«Рим, марта 18-го <1843>.
Наконец я получил от вас письмо, добрый друг мой, и отдохнул душою; потому что, признаюсь, мне было слишком тягостно такое долгое молчание со всех сторон. Благодарю вас за ваши известия, мне они все интересны. Успех на театре и в чтении пьес совершенно таков, как я думал. Толки о «Женитьбе» и «Игроках» совершенно верны, и публика показала здесь чутье. Относительно перемены ролей актеры и дирекция имеют полное право, и удивляюсь, зачем они не сделали этого сами. Кто же, кроме самого актера, может знать свои силы и средства? Верстовского поблагодарите от души за его участие и расположение; а «Разъезда» натурально не следует давать: и неприлично, и для сцены вовсе неудобно. У Щепкина спросите, получил ли он два письма мои, писанные одно за другим; так же как, получили ли вы сами мое письмо, в котором я просил вас о постановке «Ревизора», дело, которым пожалуйста позаймитесь. Там же я просил дать какой-нибудь отрывок Живокини, по усмотрению Мих. Сем., за его усердные труды. Константину Сергеевичу скажите, что я не думал сердиться на него за брошюрку; напротив, в основании своем она замечательная вещь. Но разница страшная между диалектикою и письменным созданием, и горе тому, кто объявляет какую-нибудь замечательную мысль, если эта мысль еще — ребенок, не вызрела и не получила образа, видного всем, где бы всякое слово можно почти щупать пальцем; и вообще чем глубже мысль, тем она может быть действеннее самой мелкой мысли.

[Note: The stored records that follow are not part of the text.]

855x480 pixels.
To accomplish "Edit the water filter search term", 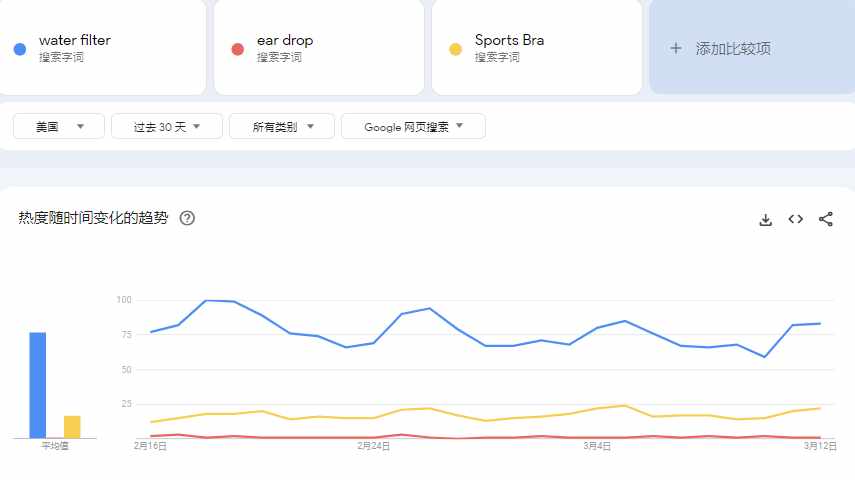I will click(75, 41).
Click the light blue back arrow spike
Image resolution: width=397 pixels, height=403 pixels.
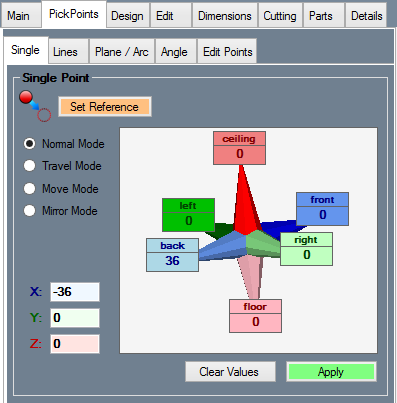click(222, 247)
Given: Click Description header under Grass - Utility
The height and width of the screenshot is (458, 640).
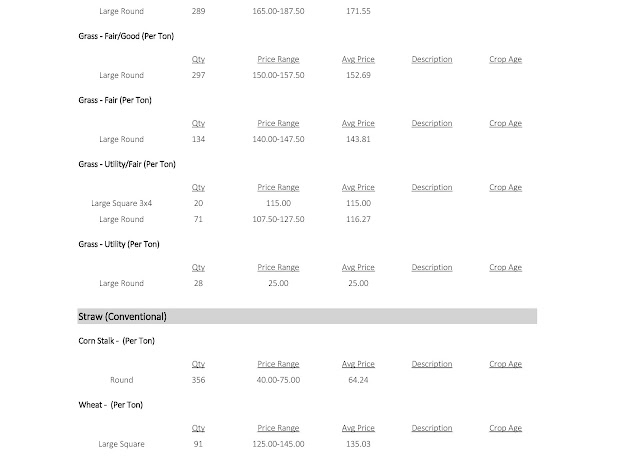Looking at the screenshot, I should click(431, 268).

Относительно второго тома «Мертв. душ» я уже дал ответ Шевыреву, который вам его перескажет. Что же до того, что бранят меня, то слава богу: гораздо лучше, чем бы хвалили. Браня, все-таки можно сказать правду и отыскать недостатки; а у тех, которые восхищаются, невольно поселяется пристрастие и невольно заслоняет недостатки. И вы также не должны меня хвалить неумеренно никому и ни перед кем. Поверьте, что́ хвалится горячо, неравнодушно, то уже неумеренно. Меньше всего я бы желал, чтобы вы изменили к кому-нибудь ваши отношения по поводу толков обо мне. Я совершенно должен быть в стороне. Напротив, полюбите от души всех несогласных с вами во мнениях; увидите, вы будете везде в выигрыше. Если только человек имеет одну хорошую сторону, то уже он стоит того, чтобы не расходиться с ним. А те, с которыми вы в сношениях, все более или менее имеют хорошие стороны. Я бы попросил вас передать мой искренний поклон Загоскину и П<авлову>, но чувствую, что они не поверят, подумают, что я поднялся на шутки, или, пожалуй, примут за насмешку вроде кривой рожи, и потому пусть этот поклон останется между нами.

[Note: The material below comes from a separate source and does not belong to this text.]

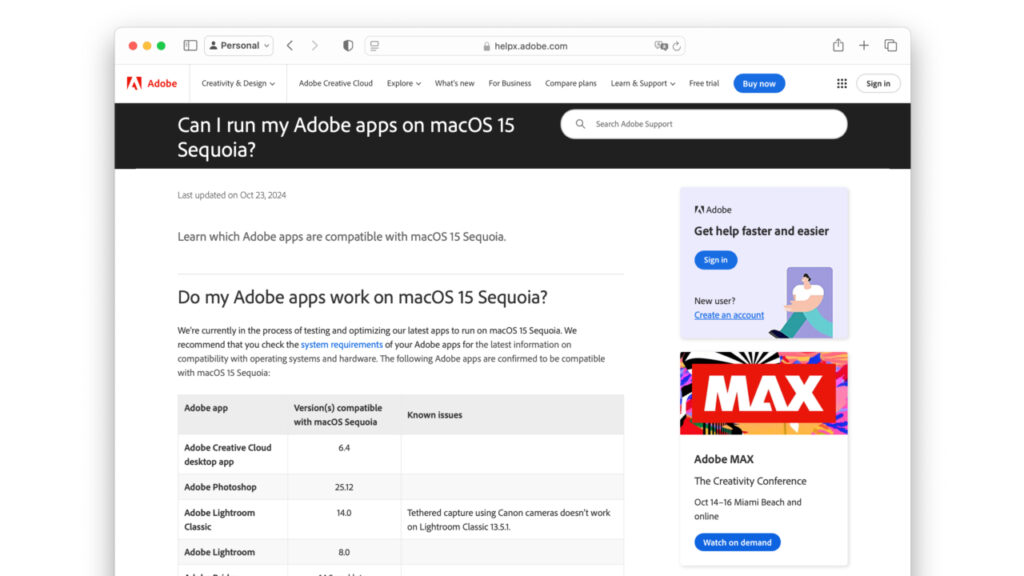Open the Compare plans menu item
This screenshot has width=1024, height=576.
571,84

Но поговорим теперь о самом важном деле. Положение мое требует сильного вашего участия и содействия. Я думаю, вы уже знаете из письма моего к Шевыреву, в чем дело. Вы должны принесть для меня жертву, соединившись втроем вместе: вы, Шевырев и Погодин, взять на себя дела мои на три года. От этого все мое зависит, даже самая жизнь. Тысячи важных, слишком важных для меня причин и самая важнейшая, что я не в силах думать теперь о моих житейских делах. Но обо всем этом, я думаю, вы узнали уже от Шевырева. Со вторым изданием распорядитесь, как найдете лучше; но так устройте, чтобы я мог получать по шести тысяч в год в продолжение трех лет, разделив это на два или на три срока и чтоб эти сроки были слишком точны: от этого много зависит. Впрочем, распоряжение относительно этого предоставьте Шевыреву. Он точнее нас всех. Слова эти слишком важны, и во имя бога я молю вас не пренебречь ими. Сроки должны быть слишком аккуратны. Что теперь я полгода живу в Риме без денег, не получая ни откуда, это конечно ничего. Случился Языков, и я мог у него занять. Но в другой раз это может случиться не в Риме; мне предстоят глухие уединения, дальние отлучения. Не теряйте этого из виду; если не достанет, и не случится к сроку денег, соберите их хотя в виде милостыни. Я нищий и не стыжусь своего звания.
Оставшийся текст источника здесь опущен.